*EXERCISE BRIEF*: Copy the material below, replacing each "Locate an element on the screen" with "Find an element on the screen" and leaving everything else the same.

== == ==

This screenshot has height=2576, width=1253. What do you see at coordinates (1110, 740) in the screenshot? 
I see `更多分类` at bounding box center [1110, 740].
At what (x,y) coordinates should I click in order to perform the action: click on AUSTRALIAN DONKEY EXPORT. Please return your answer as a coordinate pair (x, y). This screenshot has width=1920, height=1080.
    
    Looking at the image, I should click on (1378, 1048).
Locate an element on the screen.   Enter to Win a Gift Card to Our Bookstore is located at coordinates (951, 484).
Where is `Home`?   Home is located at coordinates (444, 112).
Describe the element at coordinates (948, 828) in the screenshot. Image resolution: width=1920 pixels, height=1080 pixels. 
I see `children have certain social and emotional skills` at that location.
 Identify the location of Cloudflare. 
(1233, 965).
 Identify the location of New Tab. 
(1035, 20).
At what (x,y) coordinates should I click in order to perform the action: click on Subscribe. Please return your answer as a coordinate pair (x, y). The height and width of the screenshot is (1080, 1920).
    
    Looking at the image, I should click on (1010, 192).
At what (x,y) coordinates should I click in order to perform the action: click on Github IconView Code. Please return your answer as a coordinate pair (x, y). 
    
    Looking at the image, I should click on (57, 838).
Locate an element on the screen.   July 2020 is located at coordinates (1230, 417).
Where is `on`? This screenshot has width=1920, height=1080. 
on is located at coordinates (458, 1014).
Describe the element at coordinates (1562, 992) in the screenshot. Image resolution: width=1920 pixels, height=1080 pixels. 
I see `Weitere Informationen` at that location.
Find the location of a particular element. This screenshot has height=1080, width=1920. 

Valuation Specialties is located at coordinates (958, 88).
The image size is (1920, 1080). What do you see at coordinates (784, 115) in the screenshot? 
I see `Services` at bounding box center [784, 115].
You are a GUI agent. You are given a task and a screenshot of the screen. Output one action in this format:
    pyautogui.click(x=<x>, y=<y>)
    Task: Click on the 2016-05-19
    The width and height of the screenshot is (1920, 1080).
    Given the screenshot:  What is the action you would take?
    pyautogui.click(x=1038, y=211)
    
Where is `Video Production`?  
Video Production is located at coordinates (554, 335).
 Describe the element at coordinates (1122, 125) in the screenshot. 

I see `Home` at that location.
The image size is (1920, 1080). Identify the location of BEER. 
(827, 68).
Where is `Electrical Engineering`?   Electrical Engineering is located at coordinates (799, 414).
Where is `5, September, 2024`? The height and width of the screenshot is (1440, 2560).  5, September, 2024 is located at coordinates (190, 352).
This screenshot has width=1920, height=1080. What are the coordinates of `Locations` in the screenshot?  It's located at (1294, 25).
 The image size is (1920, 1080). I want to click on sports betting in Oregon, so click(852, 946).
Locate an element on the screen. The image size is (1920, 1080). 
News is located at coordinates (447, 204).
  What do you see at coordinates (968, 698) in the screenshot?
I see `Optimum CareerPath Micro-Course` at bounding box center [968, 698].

== == ==

*SOLVED EXERCISE*:
This screenshot has height=2576, width=1253. What do you see at coordinates (1110, 740) in the screenshot? 
I see `更多分类` at bounding box center [1110, 740].
At what (x,y) coordinates should I click in order to perform the action: click on AUSTRALIAN DONKEY EXPORT. Please return your answer as a coordinate pair (x, y). This screenshot has width=1920, height=1080.
    
    Looking at the image, I should click on (1378, 1048).
Find an element on the screen.   Enter to Win a Gift Card to Our Bookstore is located at coordinates (951, 484).
Where is `Home`?   Home is located at coordinates (444, 112).
Describe the element at coordinates (948, 828) in the screenshot. Image resolution: width=1920 pixels, height=1080 pixels. 
I see `children have certain social and emotional skills` at that location.
 Identify the location of Cloudflare. 
(1233, 965).
 Identify the location of New Tab. 
(1035, 20).
At what (x,y) coordinates should I click in order to perform the action: click on Subscribe. Please return your answer as a coordinate pair (x, y). The height and width of the screenshot is (1080, 1920).
    
    Looking at the image, I should click on (1010, 192).
At what (x,y) coordinates should I click in order to perform the action: click on Github IconView Code. Please return your answer as a coordinate pair (x, y). 
    
    Looking at the image, I should click on (57, 838).
Find an element on the screen.   July 2020 is located at coordinates (1230, 417).
Where is `on`? This screenshot has width=1920, height=1080. 
on is located at coordinates (458, 1014).
Describe the element at coordinates (1562, 992) in the screenshot. Image resolution: width=1920 pixels, height=1080 pixels. 
I see `Weitere Informationen` at that location.
Find the location of a particular element. This screenshot has height=1080, width=1920. 

Valuation Specialties is located at coordinates (958, 88).
The image size is (1920, 1080). What do you see at coordinates (784, 115) in the screenshot? 
I see `Services` at bounding box center [784, 115].
You are a GUI agent. You are given a task and a screenshot of the screen. Output one action in this format:
    pyautogui.click(x=<x>, y=<y>)
    Task: Click on the 2016-05-19
    The width and height of the screenshot is (1920, 1080).
    Given the screenshot:  What is the action you would take?
    pyautogui.click(x=1038, y=211)
    
Where is `Video Production`?  
Video Production is located at coordinates (554, 335).
 Describe the element at coordinates (1122, 125) in the screenshot. 

I see `Home` at that location.
The image size is (1920, 1080). Identify the location of BEER. 
(827, 68).
Where is `Electrical Engineering`?   Electrical Engineering is located at coordinates (799, 414).
Where is `5, September, 2024`? The height and width of the screenshot is (1440, 2560).  5, September, 2024 is located at coordinates (190, 352).
This screenshot has width=1920, height=1080. What are the coordinates of `Locations` in the screenshot?  It's located at (1294, 25).
 The image size is (1920, 1080). I want to click on sports betting in Oregon, so click(852, 946).
Find an element on the screen. The image size is (1920, 1080). 
News is located at coordinates (447, 204).
  What do you see at coordinates (968, 698) in the screenshot?
I see `Optimum CareerPath Micro-Course` at bounding box center [968, 698].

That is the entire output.